The mini hearts weren't made with milk chocolate and peanut butter — the ingredients that made Reese's famous. Instead, the label listed "chocolate candy" and "peanut butter creme." Those are cheaper formulations that don't meet the FDA's standards to be called the real thing.
Reese, whose grandfather H.B. Reese invented Reese's Peanut Butter Cups, went public with his outrage — open letter, media appearances, a revamped website declaring him the defender of "Reese's Brand Integrity," and an orange baseball cap that says "Make Reese's Great Again."
Hershey's response? They called it an innovation.
What Brad Reese is describing has a name: skimpflation. It's what happens when a company faces rising costs and, instead of raising prices or shrinking the package, quietly downgrades the product itself — and hopes no one notices.

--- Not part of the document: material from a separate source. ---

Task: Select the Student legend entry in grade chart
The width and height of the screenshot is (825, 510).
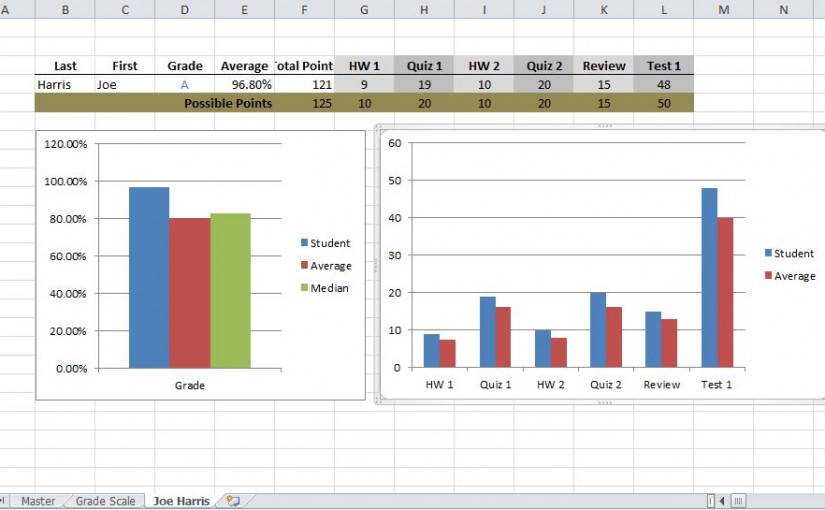Action: pyautogui.click(x=324, y=243)
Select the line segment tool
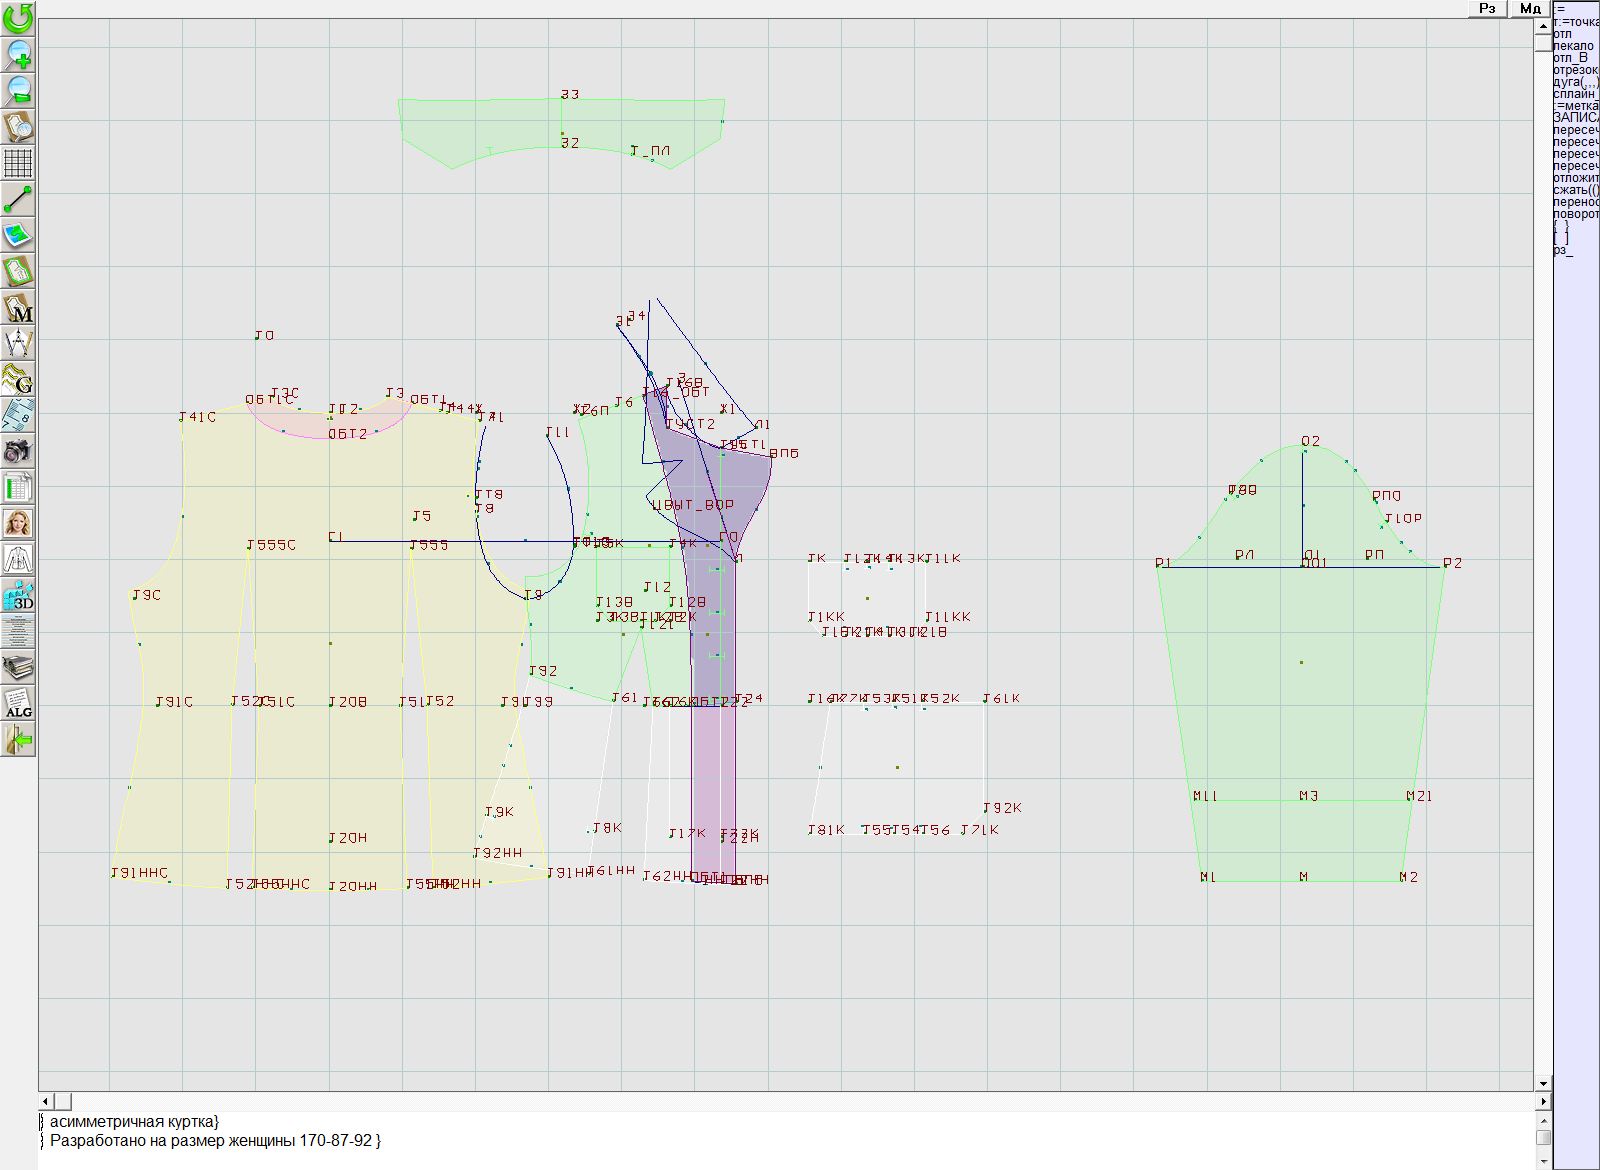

Lindsay Owens, executive director of the Groundwork Collaborative, found that shrinkflation alone accounted for as much as 10% of inflation in certain product categories in 2024, including snacks, paper towels, and toilet paper. She argues these reformulations often mean more processed ingredients — which carries real health implications, not just taste ones.
Hershey had real cost pressures to deal with. Cocoa prices hit record highs in late 2024, driven by climate-related crop failures in West Africa, where about 70% of the world's cocoa is grown. The Trump administration's tariffs on cocoa-producing nations made things worse — though cocoa was eventually exempted in November.
The cost crunch is real. But so is the swap.